The topology descriptor files provide the gateway with per-cluster configuration information. This includes configuration for both the providers within the gateway and the services within the Hadoop cluster. These files are located in {GATEWAY_HOME}/deployments
. The general outline of this document looks like this.
<topology> <gateway> <provider> </provider> </gateway> <service> </service> </topology>
There are typically multiple <provider>
and <service>
elements.
/topology : Defines the provider and configuration and service topology for a single Hadoop cluster.
/topology/gateway : Groups all of the provider elements
/topology/gateway/provider : Defines the configuration of a specific provider for the cluster.
/topology/service : Defines the location of a specific Hadoop service within the Hadoop cluster.
Provider configuration is used to customize the behavior of a particular gateway feature.
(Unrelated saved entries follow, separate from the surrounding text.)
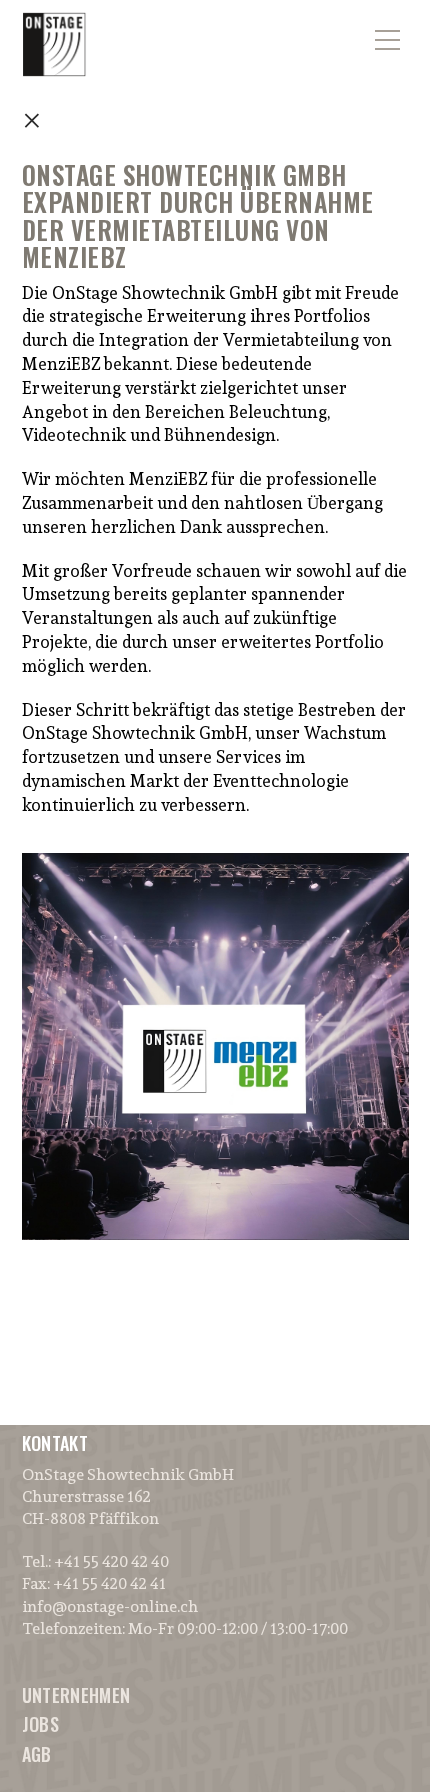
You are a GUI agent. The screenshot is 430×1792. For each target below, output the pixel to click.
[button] (387, 28)
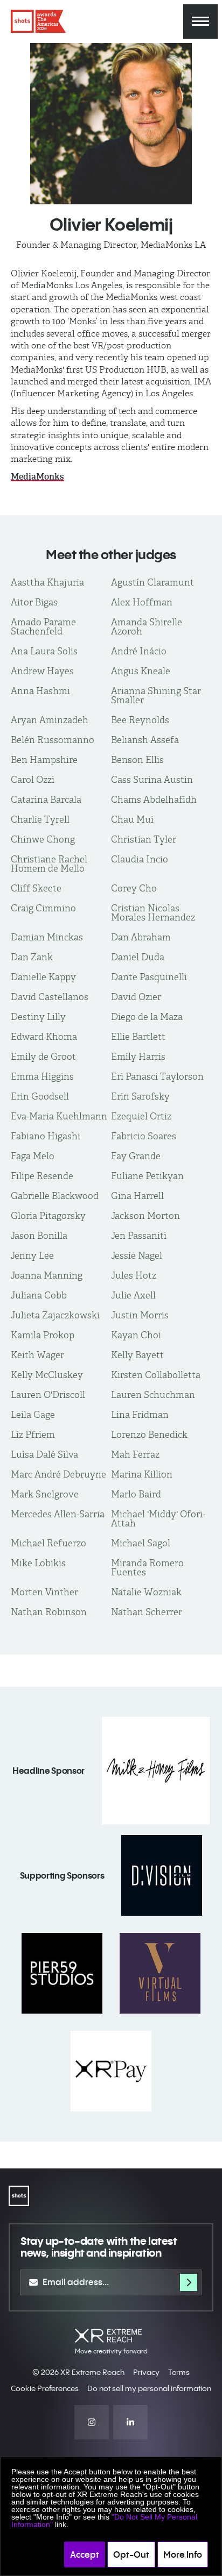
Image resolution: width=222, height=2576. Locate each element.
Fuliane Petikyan (147, 1176)
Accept (84, 2554)
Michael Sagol (140, 1543)
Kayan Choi (136, 1335)
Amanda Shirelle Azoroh (146, 627)
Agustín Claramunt (152, 582)
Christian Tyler (143, 839)
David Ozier (136, 996)
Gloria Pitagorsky (48, 1215)
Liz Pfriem (33, 1434)
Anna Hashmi (40, 691)
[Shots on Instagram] (91, 2422)
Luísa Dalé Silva (44, 1454)
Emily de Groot (43, 1056)
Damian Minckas (47, 937)
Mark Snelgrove (45, 1494)
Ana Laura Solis (44, 651)
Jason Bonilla (39, 1235)
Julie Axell (133, 1295)
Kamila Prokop (42, 1335)
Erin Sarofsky (140, 1096)
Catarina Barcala (46, 799)
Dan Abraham (141, 937)
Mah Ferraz (135, 1454)
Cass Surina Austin (152, 779)
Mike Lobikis (38, 1563)
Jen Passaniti (138, 1235)
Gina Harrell (137, 1195)
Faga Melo (32, 1156)
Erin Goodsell (40, 1096)
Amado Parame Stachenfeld (43, 627)
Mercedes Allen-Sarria (58, 1514)
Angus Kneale (140, 671)
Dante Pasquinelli (149, 977)
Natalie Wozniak (146, 1592)
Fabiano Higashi (45, 1136)
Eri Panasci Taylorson (157, 1076)
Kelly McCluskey (47, 1374)
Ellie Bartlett (138, 1036)
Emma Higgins (42, 1076)
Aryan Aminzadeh (49, 720)
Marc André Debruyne (58, 1474)
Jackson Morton (145, 1215)
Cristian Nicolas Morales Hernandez (153, 913)
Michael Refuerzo (48, 1543)
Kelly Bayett (137, 1355)
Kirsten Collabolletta (155, 1374)
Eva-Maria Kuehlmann (59, 1116)
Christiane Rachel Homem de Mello (49, 864)
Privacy (146, 2372)
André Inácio (138, 651)
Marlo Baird (136, 1494)
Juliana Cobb (39, 1295)
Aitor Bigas (34, 602)
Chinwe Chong (43, 839)
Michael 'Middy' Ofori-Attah (158, 1519)
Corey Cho (134, 888)
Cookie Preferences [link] (45, 2388)
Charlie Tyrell (40, 819)
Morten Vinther (44, 1592)
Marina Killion (141, 1474)
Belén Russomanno (52, 739)
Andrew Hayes (42, 671)
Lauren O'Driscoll (48, 1394)
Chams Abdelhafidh (154, 799)
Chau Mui (132, 819)
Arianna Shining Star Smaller (156, 695)
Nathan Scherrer (146, 1612)
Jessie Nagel (136, 1255)
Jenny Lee (32, 1255)
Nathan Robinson (49, 1612)
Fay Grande (136, 1156)
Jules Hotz (133, 1275)
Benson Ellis (137, 759)
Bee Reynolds (140, 720)
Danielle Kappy (43, 977)
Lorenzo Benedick (149, 1434)
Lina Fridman (140, 1414)
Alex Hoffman (141, 602)
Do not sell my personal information (149, 2388)
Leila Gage (33, 1414)
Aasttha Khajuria (47, 582)
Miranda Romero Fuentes (147, 1568)
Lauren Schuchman (153, 1394)
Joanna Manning (46, 1275)
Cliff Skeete (36, 888)
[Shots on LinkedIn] (130, 2422)
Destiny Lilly (38, 1016)
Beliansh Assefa (145, 739)
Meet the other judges (111, 554)
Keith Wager (37, 1355)
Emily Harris (138, 1056)
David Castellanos (49, 996)
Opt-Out (131, 2554)
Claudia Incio (139, 859)
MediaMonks (37, 477)
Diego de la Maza (147, 1016)
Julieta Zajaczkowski (55, 1315)
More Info (182, 2554)
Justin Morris (140, 1315)
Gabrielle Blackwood (55, 1195)
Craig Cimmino (43, 908)
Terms (179, 2372)
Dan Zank (32, 957)
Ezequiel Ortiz (141, 1116)
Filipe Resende (42, 1176)
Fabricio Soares (143, 1136)
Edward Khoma (44, 1036)
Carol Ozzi (32, 779)
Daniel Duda (137, 957)
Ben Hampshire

The general outline of a provider element looks like this.
<provider> <role>authentication</role> <name>ShiroProvider</name> <enabled>true</enabled> <param> <name></name> <value></value> </param> </provider>
/topology/gateway/provider : Groups information for a specific provider.
/topology/gateway/provider/role : Defines the role of a particular provider. There are a number of pre-defined roles used by out-of-the-box provider plugins for the gateay. These roles are: authentication, identity-assertion, authentication, rewrite and hostmap
/topology/gateway/provider/name : Defines the name of the provider for which this configuration applies. There can be multiple provider implementations for a given role. Specifying the name is used identify which particular provider is being configured. Typically each topology descriptor should contain only one provider for each role but there are exceptions.
/topology/gateway/provider/enabled : Allows a particular provider to be enabled or disabled via true
or false
respectively. When a provider is disabled any filters associated with that provider are excluded from the processing chain.
/topology/gateway/provider/param : These elements are used to supply provider configuration. There can be zero or more of these per provider.
/topology/gateway/provider/param/name : The name of a parameter to pass to the provider.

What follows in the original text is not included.